In a Finnish-Swedish tale sourced by Hackman from Vörå or Oravais, a king loses his way during a hunt, and takes shelter in a house that belong to three maidens. In the night, the king overhears their conversation: the elder wants to marry the king's baker to eat the best bread, the middle one the king's cook to eat the best food, and the youngest the king himself to have both the best bread and the best food. The king marries the youngest, to the jealousy of her elder sisters. In the following years, the queen gives birth to three children, two boys (in the first two years) and a girl (in the third year). Each time, the jealous sisters replace the babies for animals (respectively, a kitten, a puppy, and a rat) and throw them in the water, but they are saved by a gardener. Years later, the three siblings are exhorted by an old woman to seek the talking bird, the playing tree and the flowing spring. The two elder brothers fail and become stone, and the girl obtains the objects and rescues her brothers.

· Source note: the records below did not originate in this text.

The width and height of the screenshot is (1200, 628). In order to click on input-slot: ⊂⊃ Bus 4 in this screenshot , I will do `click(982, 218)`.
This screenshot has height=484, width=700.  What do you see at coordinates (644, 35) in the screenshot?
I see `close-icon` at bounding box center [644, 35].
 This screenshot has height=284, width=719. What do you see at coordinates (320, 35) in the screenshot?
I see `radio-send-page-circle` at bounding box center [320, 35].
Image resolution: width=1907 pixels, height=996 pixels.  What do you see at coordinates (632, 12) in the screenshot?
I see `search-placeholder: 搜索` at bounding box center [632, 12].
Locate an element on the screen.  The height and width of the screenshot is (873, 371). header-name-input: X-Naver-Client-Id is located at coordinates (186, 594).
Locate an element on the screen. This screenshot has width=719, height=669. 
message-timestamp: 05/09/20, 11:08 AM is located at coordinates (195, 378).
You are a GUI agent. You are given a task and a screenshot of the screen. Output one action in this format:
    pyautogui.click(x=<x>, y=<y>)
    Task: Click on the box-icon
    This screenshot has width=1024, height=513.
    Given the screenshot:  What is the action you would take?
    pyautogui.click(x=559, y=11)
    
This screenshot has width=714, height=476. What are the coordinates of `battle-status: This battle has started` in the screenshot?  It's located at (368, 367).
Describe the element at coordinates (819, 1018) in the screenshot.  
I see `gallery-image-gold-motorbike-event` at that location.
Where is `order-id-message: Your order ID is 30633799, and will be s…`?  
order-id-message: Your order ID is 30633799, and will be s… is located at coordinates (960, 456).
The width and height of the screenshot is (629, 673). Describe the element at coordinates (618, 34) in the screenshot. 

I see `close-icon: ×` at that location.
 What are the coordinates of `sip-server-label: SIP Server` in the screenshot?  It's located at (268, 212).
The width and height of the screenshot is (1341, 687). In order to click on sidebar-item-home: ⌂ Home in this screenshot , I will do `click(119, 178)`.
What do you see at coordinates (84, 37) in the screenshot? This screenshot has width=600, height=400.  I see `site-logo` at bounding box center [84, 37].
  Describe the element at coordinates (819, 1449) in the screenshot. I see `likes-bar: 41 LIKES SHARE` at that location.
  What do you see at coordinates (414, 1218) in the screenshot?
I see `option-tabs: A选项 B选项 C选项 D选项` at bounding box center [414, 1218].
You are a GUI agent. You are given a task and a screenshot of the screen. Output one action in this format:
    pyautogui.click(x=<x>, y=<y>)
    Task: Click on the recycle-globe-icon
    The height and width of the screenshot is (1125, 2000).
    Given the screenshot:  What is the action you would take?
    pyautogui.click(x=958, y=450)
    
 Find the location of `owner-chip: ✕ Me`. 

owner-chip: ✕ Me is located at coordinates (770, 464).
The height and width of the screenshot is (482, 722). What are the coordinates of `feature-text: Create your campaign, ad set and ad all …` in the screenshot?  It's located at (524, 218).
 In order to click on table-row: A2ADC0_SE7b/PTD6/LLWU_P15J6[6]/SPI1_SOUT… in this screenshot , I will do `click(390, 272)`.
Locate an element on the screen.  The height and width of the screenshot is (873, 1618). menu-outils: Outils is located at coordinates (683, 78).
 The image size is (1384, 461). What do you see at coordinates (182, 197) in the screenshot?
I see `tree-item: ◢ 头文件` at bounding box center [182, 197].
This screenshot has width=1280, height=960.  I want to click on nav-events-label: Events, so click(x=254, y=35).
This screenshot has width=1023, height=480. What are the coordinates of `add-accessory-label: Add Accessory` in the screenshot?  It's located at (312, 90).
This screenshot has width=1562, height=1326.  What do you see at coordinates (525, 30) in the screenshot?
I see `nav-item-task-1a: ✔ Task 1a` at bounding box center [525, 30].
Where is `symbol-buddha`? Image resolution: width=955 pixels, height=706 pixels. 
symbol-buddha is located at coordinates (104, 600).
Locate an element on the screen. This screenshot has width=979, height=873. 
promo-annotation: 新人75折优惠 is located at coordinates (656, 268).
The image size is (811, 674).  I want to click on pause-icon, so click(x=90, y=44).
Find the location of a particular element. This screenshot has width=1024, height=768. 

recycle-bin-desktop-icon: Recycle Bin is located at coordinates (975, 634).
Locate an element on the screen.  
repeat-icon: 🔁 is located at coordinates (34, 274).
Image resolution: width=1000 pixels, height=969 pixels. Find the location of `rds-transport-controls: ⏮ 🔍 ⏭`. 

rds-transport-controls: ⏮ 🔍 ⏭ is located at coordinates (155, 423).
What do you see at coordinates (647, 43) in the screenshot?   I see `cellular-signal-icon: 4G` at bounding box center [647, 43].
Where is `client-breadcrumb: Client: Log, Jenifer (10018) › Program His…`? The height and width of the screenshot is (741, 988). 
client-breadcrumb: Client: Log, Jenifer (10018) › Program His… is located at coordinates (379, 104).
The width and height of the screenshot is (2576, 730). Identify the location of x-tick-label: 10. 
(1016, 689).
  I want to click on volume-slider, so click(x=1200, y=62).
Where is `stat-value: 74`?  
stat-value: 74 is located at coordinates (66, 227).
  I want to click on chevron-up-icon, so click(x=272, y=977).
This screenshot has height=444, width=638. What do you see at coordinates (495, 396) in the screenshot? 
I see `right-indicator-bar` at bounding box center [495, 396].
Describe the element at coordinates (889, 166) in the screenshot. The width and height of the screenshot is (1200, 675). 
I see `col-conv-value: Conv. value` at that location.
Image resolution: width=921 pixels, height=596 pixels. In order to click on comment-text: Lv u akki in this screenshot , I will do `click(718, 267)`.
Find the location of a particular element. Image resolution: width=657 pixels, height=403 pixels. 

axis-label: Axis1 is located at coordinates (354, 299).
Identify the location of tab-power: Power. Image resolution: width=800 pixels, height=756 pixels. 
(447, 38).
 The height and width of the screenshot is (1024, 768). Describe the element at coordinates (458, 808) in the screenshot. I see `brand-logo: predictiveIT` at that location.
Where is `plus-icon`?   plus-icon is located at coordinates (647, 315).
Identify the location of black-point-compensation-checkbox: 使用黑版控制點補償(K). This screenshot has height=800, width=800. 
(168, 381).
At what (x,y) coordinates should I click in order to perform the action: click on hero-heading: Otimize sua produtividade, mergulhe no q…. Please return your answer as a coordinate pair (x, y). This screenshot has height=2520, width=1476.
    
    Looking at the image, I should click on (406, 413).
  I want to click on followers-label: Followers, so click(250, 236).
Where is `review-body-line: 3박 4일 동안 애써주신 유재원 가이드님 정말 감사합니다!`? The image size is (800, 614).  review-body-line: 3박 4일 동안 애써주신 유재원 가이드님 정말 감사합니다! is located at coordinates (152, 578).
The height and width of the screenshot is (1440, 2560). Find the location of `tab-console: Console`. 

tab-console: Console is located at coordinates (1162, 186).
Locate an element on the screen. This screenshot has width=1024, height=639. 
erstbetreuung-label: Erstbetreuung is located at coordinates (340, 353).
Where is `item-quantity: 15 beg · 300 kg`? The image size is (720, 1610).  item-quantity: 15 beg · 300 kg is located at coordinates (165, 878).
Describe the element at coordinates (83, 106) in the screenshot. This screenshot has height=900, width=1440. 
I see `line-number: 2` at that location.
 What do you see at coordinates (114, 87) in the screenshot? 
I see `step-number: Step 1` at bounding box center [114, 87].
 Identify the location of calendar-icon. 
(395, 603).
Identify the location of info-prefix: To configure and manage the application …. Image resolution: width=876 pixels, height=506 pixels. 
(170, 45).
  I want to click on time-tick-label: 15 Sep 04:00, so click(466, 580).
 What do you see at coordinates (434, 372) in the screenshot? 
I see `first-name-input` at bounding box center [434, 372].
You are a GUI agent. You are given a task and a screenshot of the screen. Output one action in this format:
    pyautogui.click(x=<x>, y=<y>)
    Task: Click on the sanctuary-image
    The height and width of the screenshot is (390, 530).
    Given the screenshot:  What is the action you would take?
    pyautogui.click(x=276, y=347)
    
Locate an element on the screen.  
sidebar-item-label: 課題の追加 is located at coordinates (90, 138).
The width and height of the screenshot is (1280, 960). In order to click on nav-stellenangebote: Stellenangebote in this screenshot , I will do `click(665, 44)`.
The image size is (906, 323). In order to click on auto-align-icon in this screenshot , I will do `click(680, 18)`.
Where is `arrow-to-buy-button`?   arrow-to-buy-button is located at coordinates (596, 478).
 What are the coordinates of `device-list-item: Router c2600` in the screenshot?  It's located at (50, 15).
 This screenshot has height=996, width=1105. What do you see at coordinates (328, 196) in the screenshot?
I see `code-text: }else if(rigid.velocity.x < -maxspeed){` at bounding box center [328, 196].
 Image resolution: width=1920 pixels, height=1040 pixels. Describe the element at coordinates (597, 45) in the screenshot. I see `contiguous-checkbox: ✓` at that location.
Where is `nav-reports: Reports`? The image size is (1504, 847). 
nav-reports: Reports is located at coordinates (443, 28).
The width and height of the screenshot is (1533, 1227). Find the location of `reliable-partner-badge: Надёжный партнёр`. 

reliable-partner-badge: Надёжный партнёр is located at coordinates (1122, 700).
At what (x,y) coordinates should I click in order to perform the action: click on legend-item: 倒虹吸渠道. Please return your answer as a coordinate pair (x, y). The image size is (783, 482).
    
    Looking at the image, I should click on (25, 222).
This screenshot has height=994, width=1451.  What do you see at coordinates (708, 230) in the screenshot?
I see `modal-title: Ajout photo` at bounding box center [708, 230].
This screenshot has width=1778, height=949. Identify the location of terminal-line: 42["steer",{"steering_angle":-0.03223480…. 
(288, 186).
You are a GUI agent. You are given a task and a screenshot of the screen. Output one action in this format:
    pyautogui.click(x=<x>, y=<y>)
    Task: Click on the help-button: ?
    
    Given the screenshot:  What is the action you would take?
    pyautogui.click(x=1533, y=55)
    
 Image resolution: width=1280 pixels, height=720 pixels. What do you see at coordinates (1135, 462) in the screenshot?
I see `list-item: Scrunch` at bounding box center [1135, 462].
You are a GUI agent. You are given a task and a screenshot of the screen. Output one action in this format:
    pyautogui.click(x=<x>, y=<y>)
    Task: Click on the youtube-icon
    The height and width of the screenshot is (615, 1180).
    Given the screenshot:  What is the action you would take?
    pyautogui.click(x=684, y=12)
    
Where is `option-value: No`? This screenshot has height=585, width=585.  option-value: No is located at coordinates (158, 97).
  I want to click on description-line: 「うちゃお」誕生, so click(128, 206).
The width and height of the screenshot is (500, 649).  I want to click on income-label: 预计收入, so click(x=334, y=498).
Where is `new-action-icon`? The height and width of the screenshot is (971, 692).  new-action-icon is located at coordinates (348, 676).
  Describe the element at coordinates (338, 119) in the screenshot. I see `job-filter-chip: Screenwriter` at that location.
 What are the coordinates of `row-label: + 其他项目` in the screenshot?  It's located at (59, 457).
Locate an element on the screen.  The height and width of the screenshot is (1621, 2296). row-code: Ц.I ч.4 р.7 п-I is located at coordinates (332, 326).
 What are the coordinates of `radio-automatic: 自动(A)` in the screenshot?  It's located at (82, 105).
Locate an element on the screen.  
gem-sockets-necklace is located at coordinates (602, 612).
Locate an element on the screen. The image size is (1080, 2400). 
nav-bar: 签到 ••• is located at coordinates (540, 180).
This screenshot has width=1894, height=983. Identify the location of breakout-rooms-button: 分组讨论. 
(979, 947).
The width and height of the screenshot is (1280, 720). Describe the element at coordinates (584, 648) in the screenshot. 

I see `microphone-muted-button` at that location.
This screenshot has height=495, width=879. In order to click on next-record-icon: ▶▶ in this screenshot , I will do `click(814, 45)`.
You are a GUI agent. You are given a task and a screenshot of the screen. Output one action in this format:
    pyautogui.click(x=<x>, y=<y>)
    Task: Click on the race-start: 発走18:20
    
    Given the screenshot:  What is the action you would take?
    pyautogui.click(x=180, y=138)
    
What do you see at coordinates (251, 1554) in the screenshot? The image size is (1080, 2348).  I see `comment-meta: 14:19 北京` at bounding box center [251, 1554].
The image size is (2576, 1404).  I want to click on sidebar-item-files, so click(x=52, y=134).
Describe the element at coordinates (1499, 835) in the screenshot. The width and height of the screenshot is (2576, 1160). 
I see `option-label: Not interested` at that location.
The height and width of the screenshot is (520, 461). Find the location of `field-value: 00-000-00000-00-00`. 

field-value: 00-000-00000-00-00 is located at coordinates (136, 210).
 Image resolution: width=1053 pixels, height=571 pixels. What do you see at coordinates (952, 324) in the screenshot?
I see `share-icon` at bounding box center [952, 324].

In another Finnish-Swedish tale, from Nyland, originally collected by Finnish folklorist Anders Allardt from Sjundeå with the title Om ién kugg i Eggland, from Sjundeå, the King of England loses his way during a hunt and takes shelter in a hut where three sisters live. In the same night, the king overhears their talk: the elder wants to marry the baker, the middle one to the cook, and the youngest to the king himself. The king marries the sisters to their suitors of choice, to the jealousy of his sisters-in-law. The jealous sisters take the queen's children, their nephews and niece, cast them in the water, but the children are saved by a miller. In this tale, when he is seventeen years old, the queen's elder child, a boy, has a dream about "the promised land", and goes there. He becomes stone, as does his younger brother. Their sister goes to "the promised land", finds the talking bird in cage, the "levande vatten" (living water) and the "levande träd" (living tree).

In a tale from Nagu, an old man pays a visit to a house where three orphaned siblings live, and tells them about the three treasures in a distant land: the talking bird, the playing water and the living tree that always bears fruit. The siblings, two boys and a girl, decide to look for the treasures. The elder two fail and become stone, while the girl takes the items and rescues her brothers. She decorates their house with the objects. During a hunt, a king sees the objects and visits the siblings' house. The talking bird then reveals the king is the siblings' father, and they were taken by a troll years ago.

==Adaptations==
Angus W. Hall adapted the tale as The Three Peasant Maidens, published in Icelandic Fairy Tales. In his literary version, the three sisters are named Alitea, Truda and Hertha; the eldest, Alitea, wants to marry the king's valet and the middle one, Truda, the king's secretary; the king's name is Leofric; the children are given the names Wilhelm, Sigurd and Olga.